Benchmark (Phoronix): FreeBSD 9.0-RC2 vs. Oracle Linux 6.1
Server
Tom Evans
tevans.uk at googlemail.com
Wed Dec 21 13:28:16 UTC 2011
On Wed, Dec 21, 2011 at 1:16 PM, Randy Schultz <schulra at earlham.edu> wrote:
> On Tue, 20 Dec 2011, Matthew Tippett spaketh thusly:
>
> -}There are still possible issues with those benchmarks. The Xeon has known
> -}problems scaling from 6 to 12 cores (well enabling the hyperthreading), so you
> -}may find that some platforms are penalized in performance if HT is turned on.
> -}See the scaling that Phoronix has done in
> -}
> -}http://openbenchmarking.org/result/1112166-AR-1112153AR03
> -}
> -}Most systems are good with scaling on real cores, the hyperthreading (and for
> -}that matter the Bulldozer thread affinity) can really break performance.
> -}Different platforms have different behaviours. Benchmarking is a mucky
> -}business..
>
> This brings up a good point. While I don't have any hard #'s, I suspect the
> vast majority of SA's do not have/spend much time tweaking this and tuning that.
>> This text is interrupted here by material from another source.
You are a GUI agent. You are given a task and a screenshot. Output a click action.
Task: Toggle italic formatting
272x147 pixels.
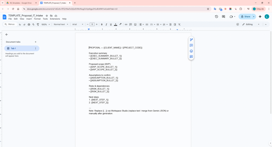pyautogui.click(x=106, y=24)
> Order the box, drop the OS on it, install needed bits and go. Saying "oh for
> app X you need to tune these sysctl's", while it may be entirely true, kinda
> throws things out the window. It seems that once one starts down that slippery
> slope, it merely becomes a game of how much time to you have to "tune 1 more
> thing". ;> I think Phoronix has the right idea of just grabbing a stock box
> and not looking into what needs to be tweaked for a specific app.
>
I think that a good SA will at least consider how drives are arranged.
We don't just slap ZFS on a single disk and expect magic to happen, we
consider how write heavy a system will be and consider a dedicated
ZIL, we consider what proportion of files will be re-read and how much
application memory will be required and adjust ARC and L2ARC
accordingly. Tuning and foresight are important.